When Italy is the member state with jurisdiction over a dispute pursuant to Council Regulation (EC) No. 1215/2012 of 12 December 2012, the competent Italian court to hear the dispute will be determined by the Code of Civil Procedure.
Causes of action
When do insurance-related causes of action accrue?
The cause of action accrues when the insured event materialises, and this can substantially differ depending on whether property or casualty insurance is involved.
In property insurance the cause of action, or right to indemnity, is fully accrued when the insured event occurs and produces damage to the insured property. It is from that initial moment that the statute of limitations will start to run.
In liability insurance the cause of action, or right to guarantee, is fully accrued when the insured, for the first time, has been formally held responsible by the damaged third party by way of a registered letter or by the service of a writ of summons in court or the service of any other pleading initiating litigation.
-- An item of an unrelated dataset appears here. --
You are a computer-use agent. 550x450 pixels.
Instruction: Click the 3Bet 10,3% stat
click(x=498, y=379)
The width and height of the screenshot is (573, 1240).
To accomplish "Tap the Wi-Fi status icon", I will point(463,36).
It is from that initial moment that the statute of limitations will start to run.
What preliminary procedural and strategic considerations should be evaluated in insurance litigation?
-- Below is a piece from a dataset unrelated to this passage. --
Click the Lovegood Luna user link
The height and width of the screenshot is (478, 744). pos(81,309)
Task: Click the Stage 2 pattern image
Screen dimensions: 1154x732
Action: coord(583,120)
There are a few main preliminary procedural and strategic considerations to be carefully considered when an insurance litigation becomes a reality:
- Is there any advantage or benefit in conciliating the controversy during the compulsory mediation?
- Is there any concurrent jurisdiction that might have competence to hear the case and that might give a significant advantage under the procedural or substantial point of view?
- Also, is the case suitable for a declaratory relief action, or it is better to adopt a passive attitude and wait to be sued?
- Finally, can the case be litigated using the faster short track procedure provided by article 702-bis of the Italian Civil Code or should it be litigated in accordance with the usual, slower, procedure providing a larger and more complete discovery?
What remedies or damages may apply?
When insurance disputes are litigated, the parties can choose to act on contract or on tort.
If the action is for the maintenance of a contract, the remedy is to have the insurance or reinsurance declared operative, and therefore the insurer or reinsurer is obliged to pay the due indemnity or provide the guarantee within the policy limits, eventually with legal interest from the date on which the litigation was launched or from the date established by the insurance contract.
If the action is for breach of contract, the remedy is to have all foreseeable damages awarded that could be caused by the breach. Typically, this includes a sum equitably determined by the court that in general reflects the due indemnity or the denied guarantee plus monetary devaluation to compensate the loss of power of acquisition, a sanction for frivolous litigation and interest. Unless a specific interest rate has been contractually agreed within the insurance policy, the legal rate shall apply. The legal interest rate was set by a Department of Justice Decree, and the current rate is as low as 0 per cent per annum.
In November 2014 article 17, paragraph 1 of Law No. 162/2014 changed the old system by way of modifying article 1284 of the Civil Code so that the interest legal rate shall be determined in accordance with paragraph 2, article 5 of Legislative Decree 9 October 2002 No. 231, which implemented EU Directive No. 2000/35/EC in Italy. Thus, for 2017, the current annual rate should be 8 per cent, which will eventually change in accordance with variations in the European Central Bank’s rate.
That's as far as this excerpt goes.